(SOURCE EXTRACT)
That was just hilarious! I was laughing aloud all the way through! I wonder if all the martial arts films are like that.

LA replies:

I’ve never seen a Bruce Lee movie before. It seemed extremely amateurish to me. I didn’t get the comedy.

A. Patterson writes:

To your female reader who wonders if all Hong Kong chop-socky flicks of the ’70s are as laughably bad as The Way of the Dragon, well, most are worse. I’d call this one above average. And not just because it has Bruce Lee and John Derbyshire. Yes, the dubbing is terrible—but compared to subtitling, the dubbing of foreign-language films is almost always terrible. The stilted delivery of the dubbed “Engrish” adds enjoyably campy comic relief to the usual brooding melodrama and chronic martial-arts violence of HK’s pulpy epics in this genre.

Want to see a martial-arts movie that’s actually good? Enter the Dragon, Bruce Lee’s first American film—and his last, due to his untimely death. Something I appreciate about Enter is not only that it isn’t dubbed, but also because of a bit of philosophical dialog which has always stuck with me—dialog which I think expresses a very conservative worldview. Our hero Bruce Lee has gone to participate in a kung-fu tournament on an island belonging to an extremely wealthy East Asian narcotics trafficker named Han. Although Han is a criminal, he’s also a cultured and thoughtful man, in the Oriental manner. At one point, pondering the fighters assembled for his amusement, this powerful man ruminates …

“Sparta, Rome, The Knights of Europe, the Samurai … They worshiped strength, because it is strength that makes all other values possible. Nothing survives without it. Who knows what delicate wonders have died out of the world, for want of the strength to survive?”

Pointing records for text and items
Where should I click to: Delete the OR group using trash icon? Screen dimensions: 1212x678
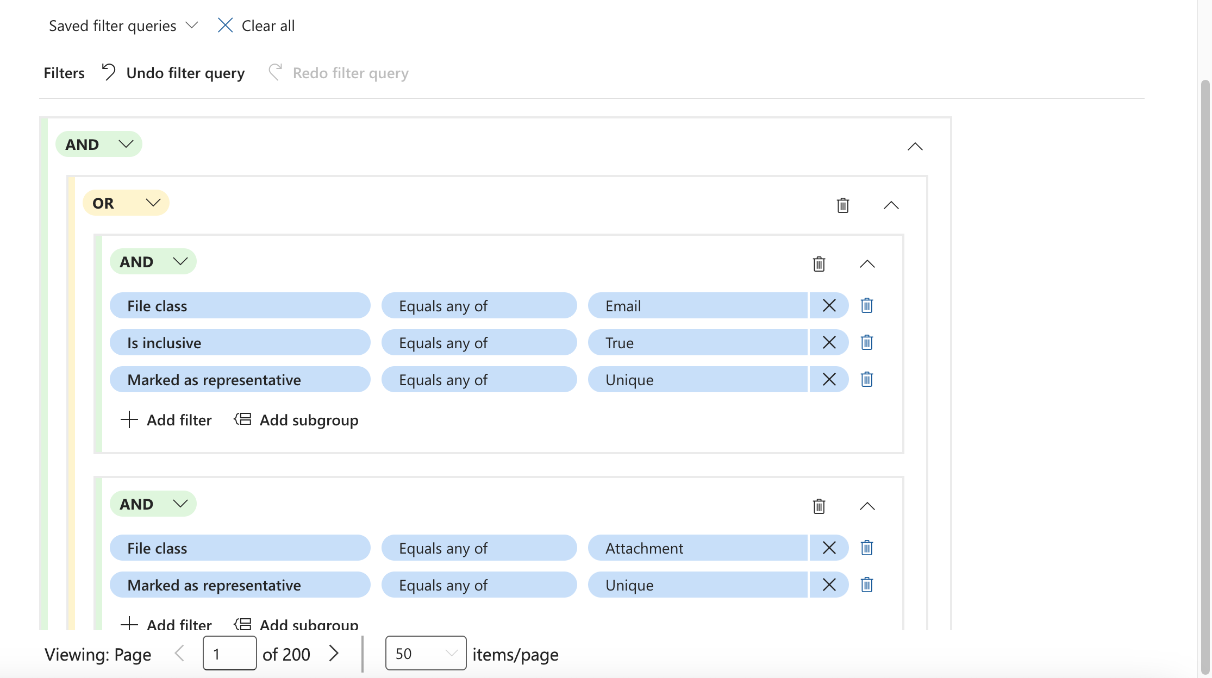coord(842,205)
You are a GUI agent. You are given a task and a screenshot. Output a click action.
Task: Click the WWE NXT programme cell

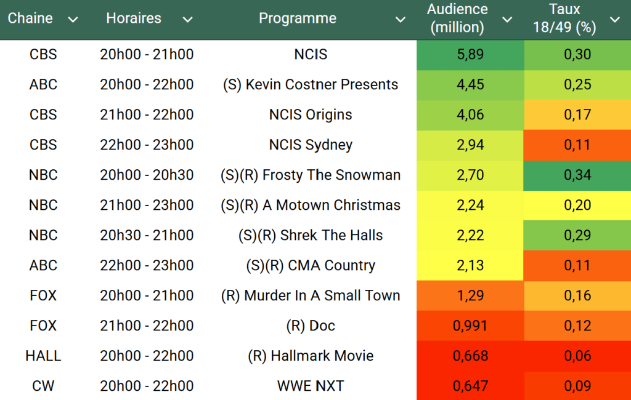coord(311,386)
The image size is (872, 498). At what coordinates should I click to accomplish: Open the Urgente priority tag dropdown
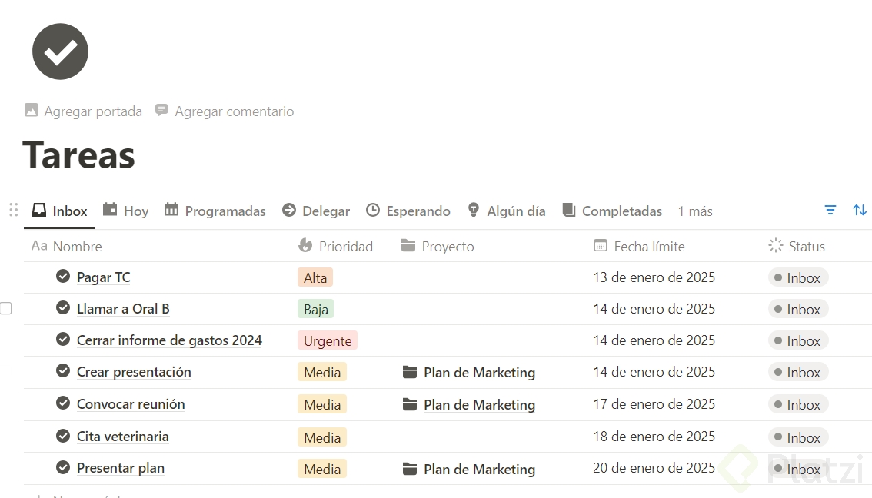(x=328, y=340)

(JOBS)
a – According to the film discussion, which film was Bruce Lee's first American one?
b – Rewrite the film discussion, beginning at the words "To your female" and stopping after "in this genre.", with "dubbing" renamed to "voice-over".

(ANSWER LIST)
a – Enter the Dragon.

b –
To your female reader who wonders if all Hong Kong chop-socky flicks of the ’70s are as laughably bad as The Way of the Dragon, well, most are worse. I’d call this one above average. And not just because it has Bruce Lee and John Derbyshire. Yes, the voice-over is terrible—but compared to subtitling, the voice-over of foreign-language films is almost always terrible. The stilted delivery of the dubbed “Engrish” adds enjoyably campy comic relief to the usual brooding melodrama and chronic martial-arts violence of HK’s pulpy epics in this genre.